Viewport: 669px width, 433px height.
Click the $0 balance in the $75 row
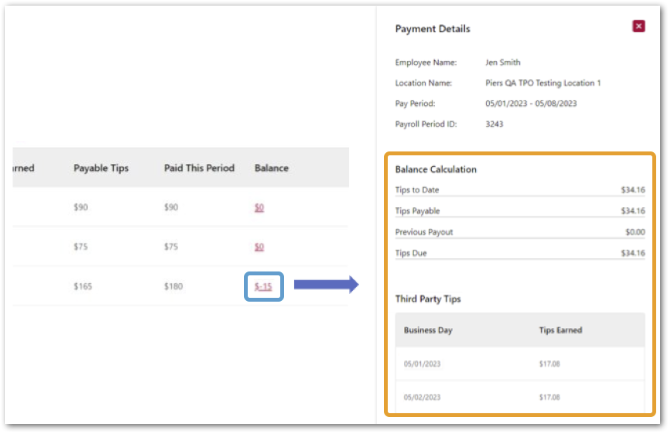tap(259, 247)
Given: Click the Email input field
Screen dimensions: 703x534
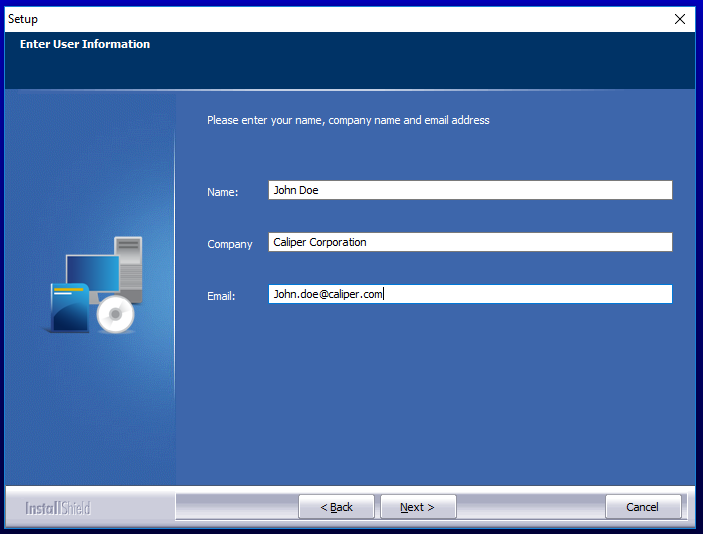Looking at the screenshot, I should [x=470, y=294].
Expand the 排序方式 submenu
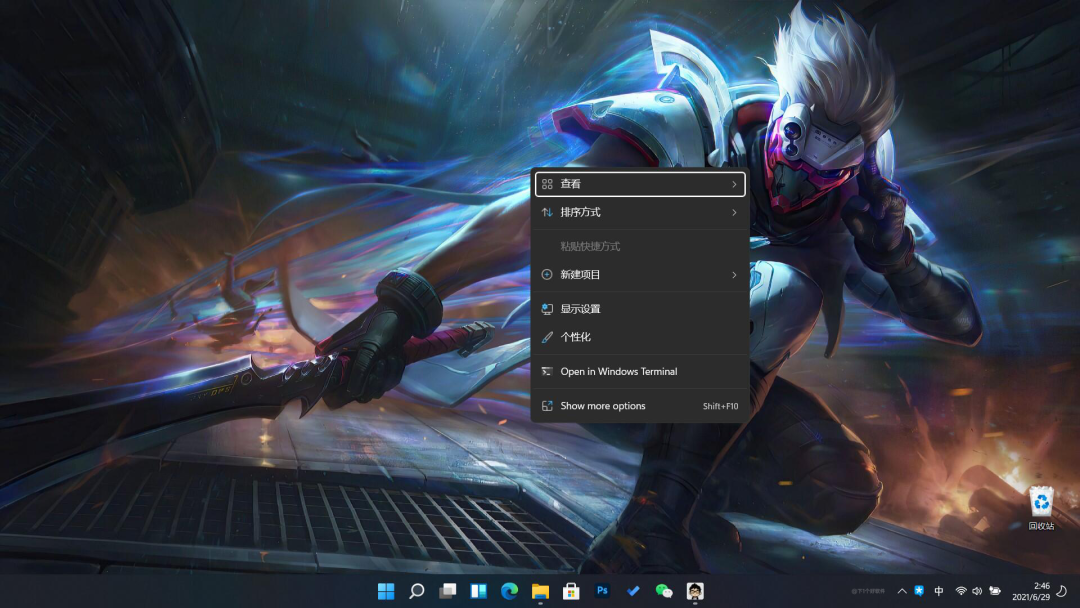 tap(640, 212)
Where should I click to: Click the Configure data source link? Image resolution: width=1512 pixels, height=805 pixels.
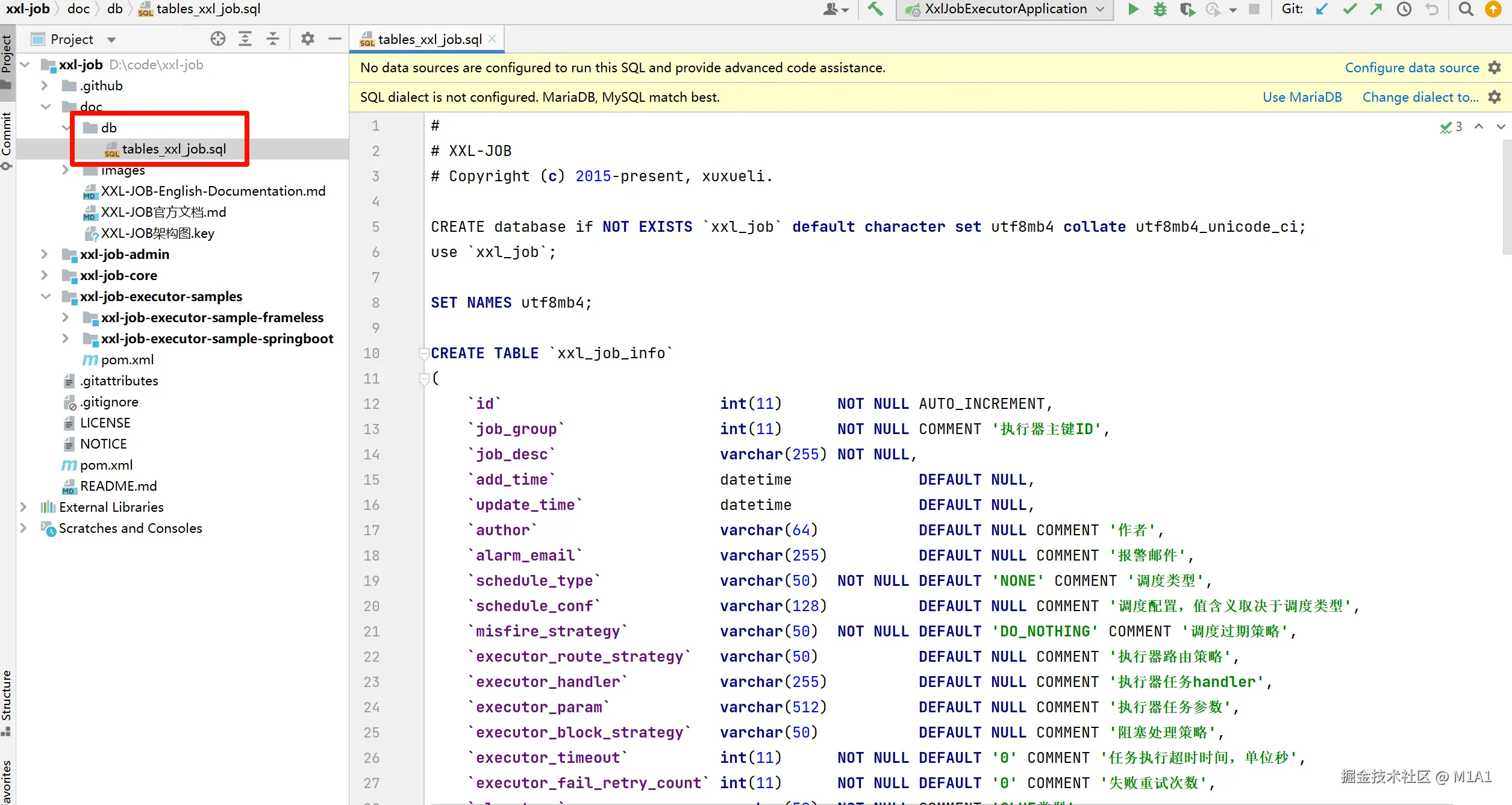(1411, 67)
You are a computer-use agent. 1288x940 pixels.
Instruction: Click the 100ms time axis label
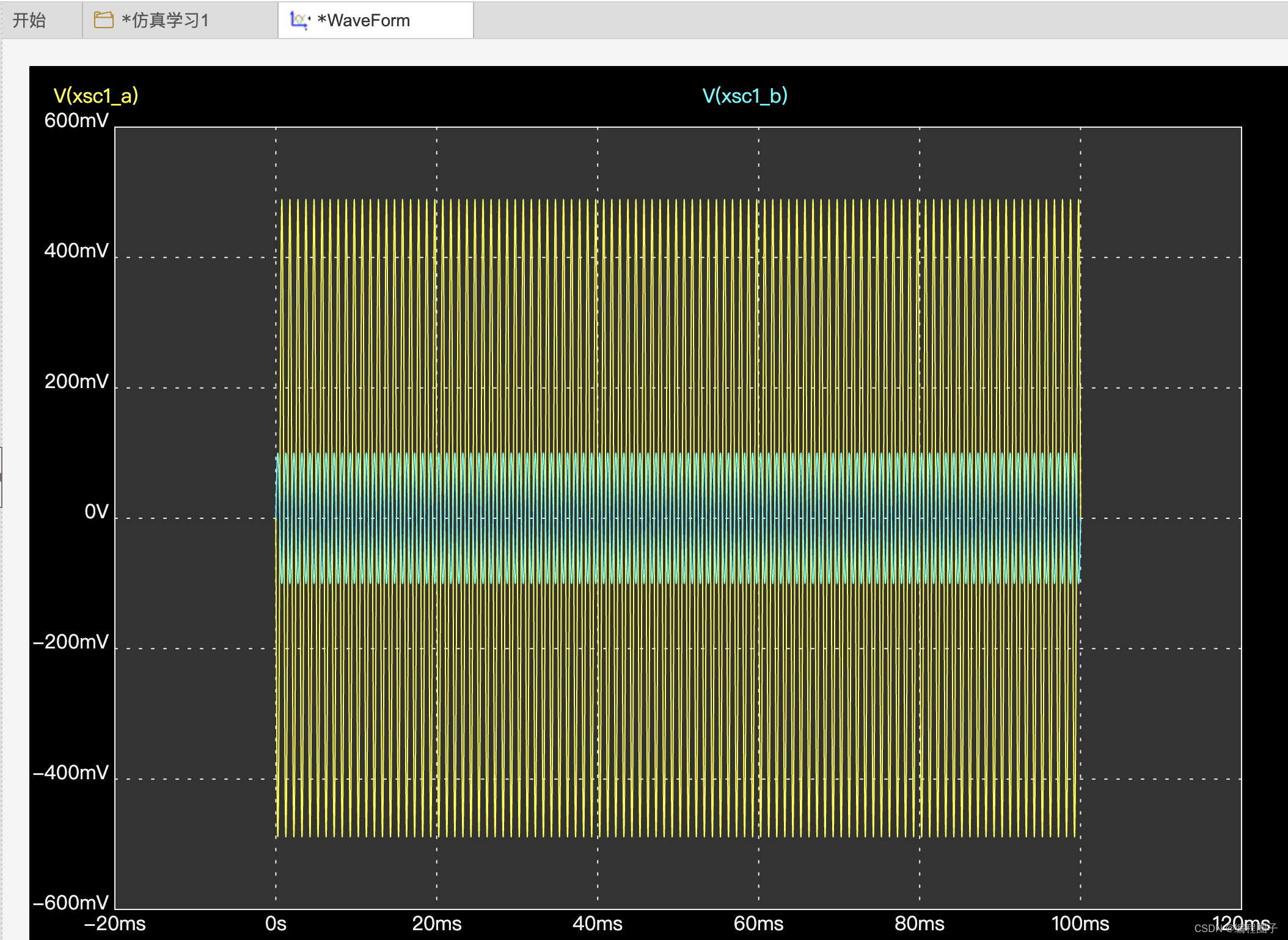click(x=1080, y=923)
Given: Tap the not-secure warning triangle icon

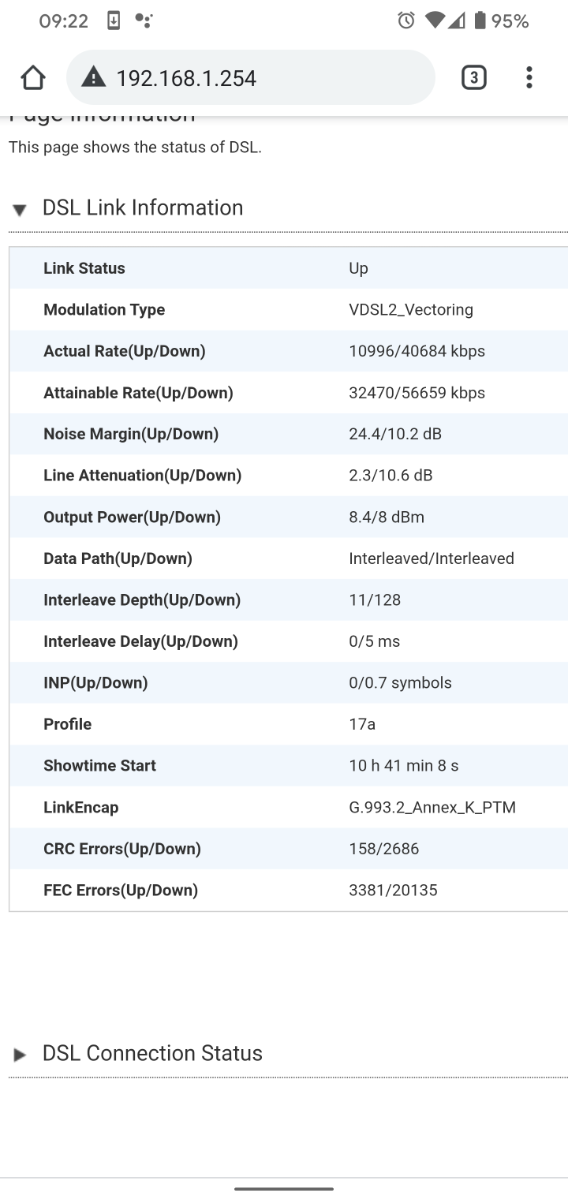Looking at the screenshot, I should point(93,76).
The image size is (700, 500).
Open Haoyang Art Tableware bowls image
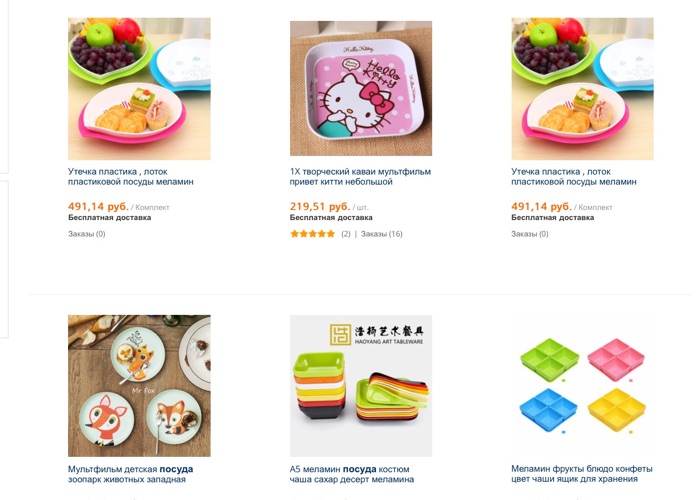point(361,386)
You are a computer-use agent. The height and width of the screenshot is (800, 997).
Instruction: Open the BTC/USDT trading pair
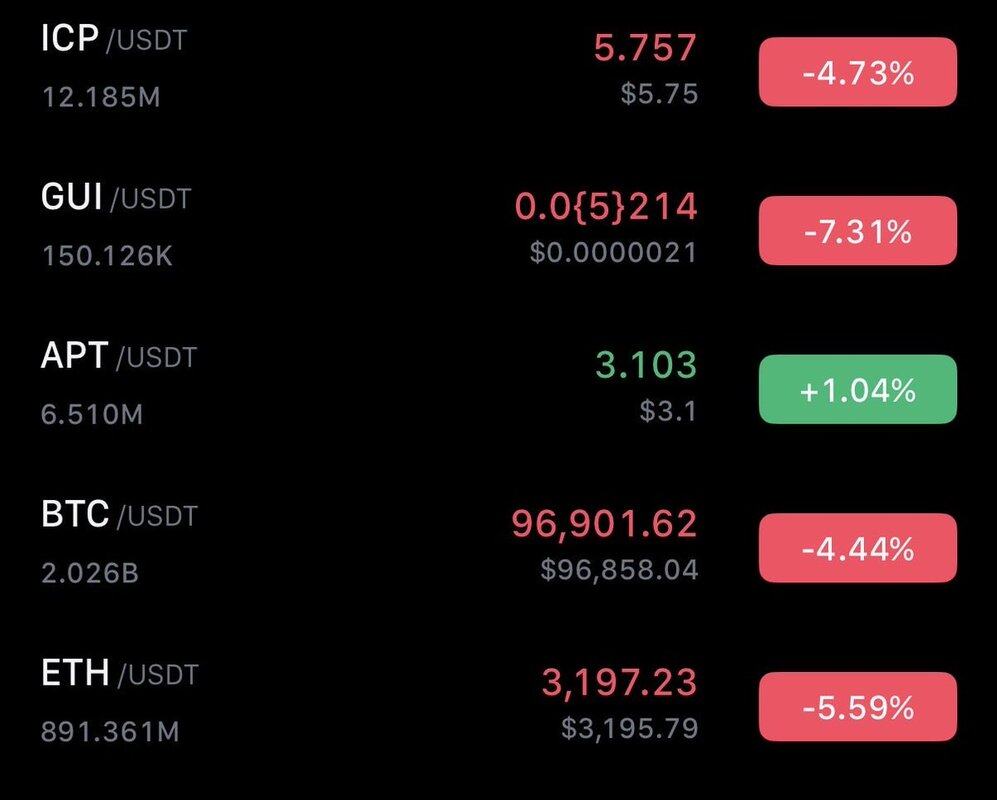pyautogui.click(x=119, y=516)

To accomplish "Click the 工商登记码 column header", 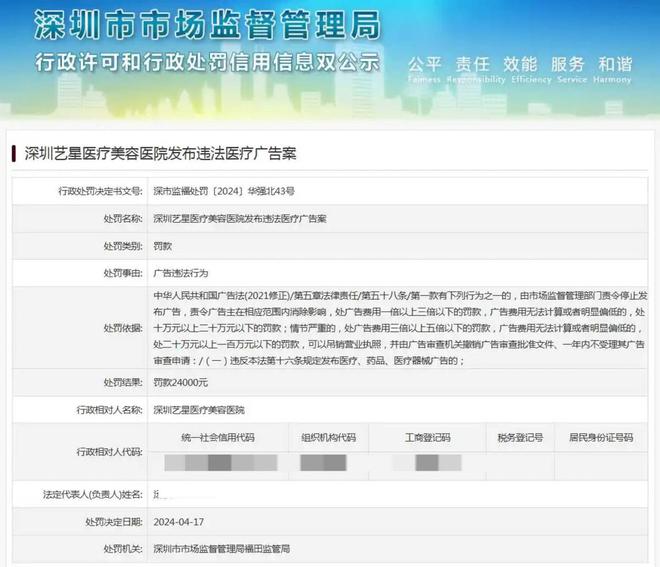I will pos(429,437).
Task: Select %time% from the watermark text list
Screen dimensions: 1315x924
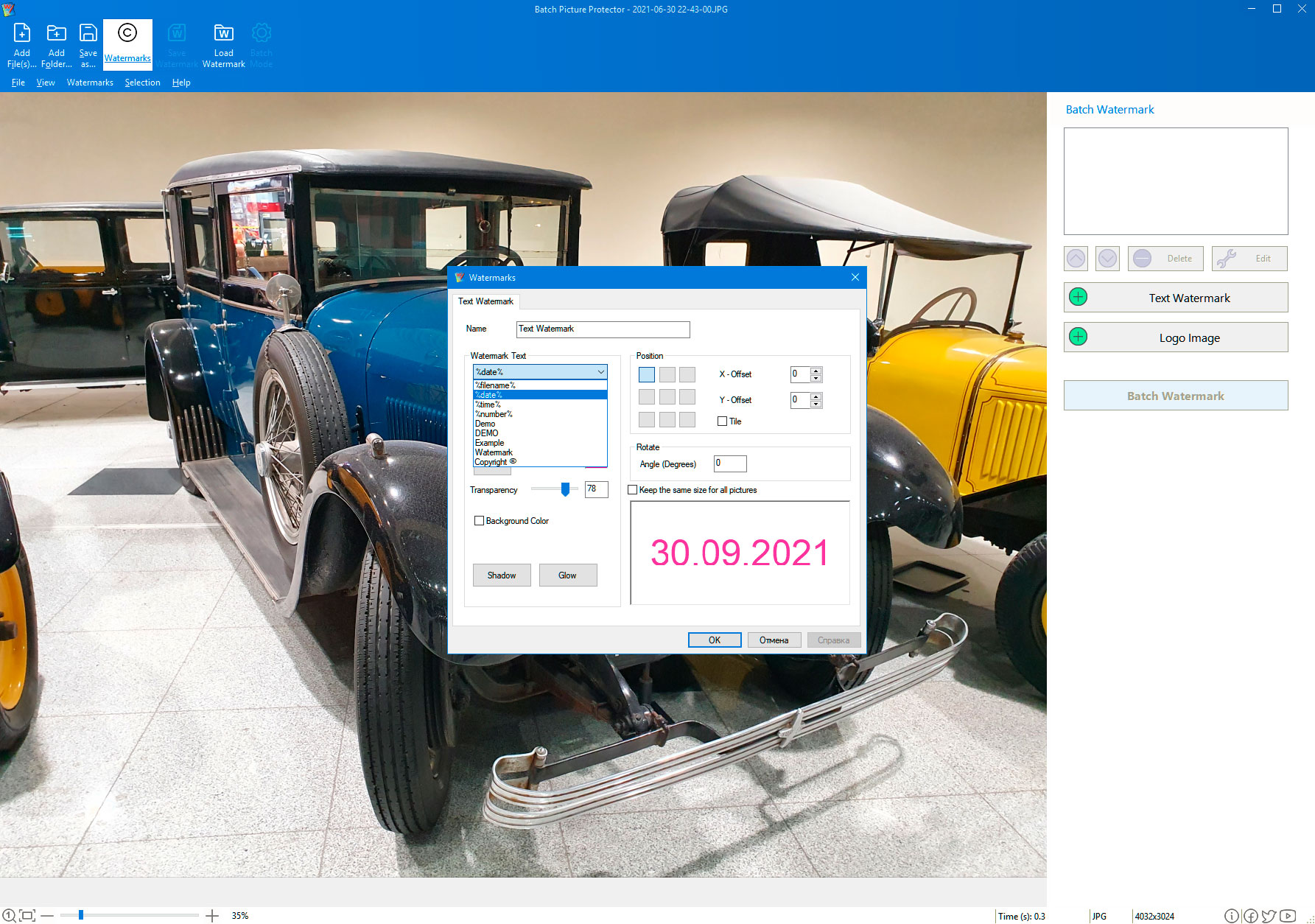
----------
### Written instruction
Can you copy the rows exactly, beginning at the line that has "Given: Click the Email input field" and stopping after the line that has "click(x=1080, y=923)"? Leave the pictures out of your answer.

### Task output
Given: Click the Email input field
Screen dimensions: 703x534
Looking at the screenshot, I should [x=470, y=294].
Expand the 排序方式 submenu
 tap(640, 212)
Where should I click to: Click the Configure data source link? Image resolution: width=1512 pixels, height=805 pixels.
(1411, 67)
You are a computer-use agent. 1288x940 pixels.
Instruction: Click the 100ms time axis label
click(x=1080, y=923)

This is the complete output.